In his waking life, a friend named Clinton invites the young man to his family's house in the country. The young man is surprised that everything there matches his nightmare, except for the names and personalities of the family. Unlike the dream, the visit is very enjoyable. As a thunderstorm gathers, his friend's mother offers him a room in the tower. The young man is struck with dread, but laughs it off. As his friend helps him prepare the room, they find an ancient portrait of Mrs. Stone from the dream. They remove it from the wall and carry it into the hall, and find their hands are covered with blood but neither man is injured. Unsettled, they retire to bed.
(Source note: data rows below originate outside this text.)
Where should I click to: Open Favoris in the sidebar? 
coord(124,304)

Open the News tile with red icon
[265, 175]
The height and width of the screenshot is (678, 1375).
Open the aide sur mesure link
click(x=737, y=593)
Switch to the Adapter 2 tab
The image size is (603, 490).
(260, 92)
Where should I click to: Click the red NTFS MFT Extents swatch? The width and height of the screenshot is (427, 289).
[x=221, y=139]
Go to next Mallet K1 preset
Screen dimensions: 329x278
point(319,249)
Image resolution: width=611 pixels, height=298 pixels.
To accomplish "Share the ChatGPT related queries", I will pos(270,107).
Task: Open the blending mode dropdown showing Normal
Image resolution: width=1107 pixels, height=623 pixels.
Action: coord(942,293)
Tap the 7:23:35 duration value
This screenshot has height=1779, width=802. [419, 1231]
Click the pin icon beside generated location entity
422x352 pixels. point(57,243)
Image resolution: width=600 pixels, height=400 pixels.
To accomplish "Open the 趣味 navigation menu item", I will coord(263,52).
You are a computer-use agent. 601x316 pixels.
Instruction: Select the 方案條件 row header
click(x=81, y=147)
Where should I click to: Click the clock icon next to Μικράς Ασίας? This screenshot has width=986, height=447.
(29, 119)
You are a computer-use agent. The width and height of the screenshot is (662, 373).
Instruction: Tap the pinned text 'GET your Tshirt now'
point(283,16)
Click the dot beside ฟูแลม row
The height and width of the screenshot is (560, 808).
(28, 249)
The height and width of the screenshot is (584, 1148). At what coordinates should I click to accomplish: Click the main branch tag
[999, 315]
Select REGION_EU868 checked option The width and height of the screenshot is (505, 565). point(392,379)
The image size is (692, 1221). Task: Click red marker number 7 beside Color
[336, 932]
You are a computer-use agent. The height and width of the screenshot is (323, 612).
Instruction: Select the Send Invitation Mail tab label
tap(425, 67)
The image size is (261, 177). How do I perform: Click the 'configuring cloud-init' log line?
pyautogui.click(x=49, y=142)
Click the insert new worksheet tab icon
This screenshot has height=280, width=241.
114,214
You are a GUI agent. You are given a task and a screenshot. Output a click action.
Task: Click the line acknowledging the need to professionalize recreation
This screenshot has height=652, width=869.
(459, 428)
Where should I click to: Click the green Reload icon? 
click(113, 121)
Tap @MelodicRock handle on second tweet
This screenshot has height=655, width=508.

The young man is awakened by a thunderclap to find Mrs. Stone standing over his bed. She confesses herself a vampire, along with her intention to transform him into one as well, and attacks. He fends her off by flailing his arms. His friend bursts into the room, attracted by the commotion, but Mrs. Stone is not there. Although the friend tries to assure him it was only a nightmare, they find the portrait has returned to the wall and there is a mouldy burial shroud on the floor. The men flee the room.

An epilogue describes an old newspaper story about a Mrs. Stone, rumoured as an evil person, who died in a nearby village and was buried in the local churchyard. Each morning, her coffin was found to have ejected itself from the ground, and it would be reburied. Eventually the authorities gave up and interred the coffin in unhallowed ground, which brought an end to the unusual phenomenon.

== Reception ==
The Modern Language Review in 1918 stated that with “The Room in the Tower”, "Mr. E. F. Benson also has established an undeniable right to inclusion in a study of the supernatural in fiction".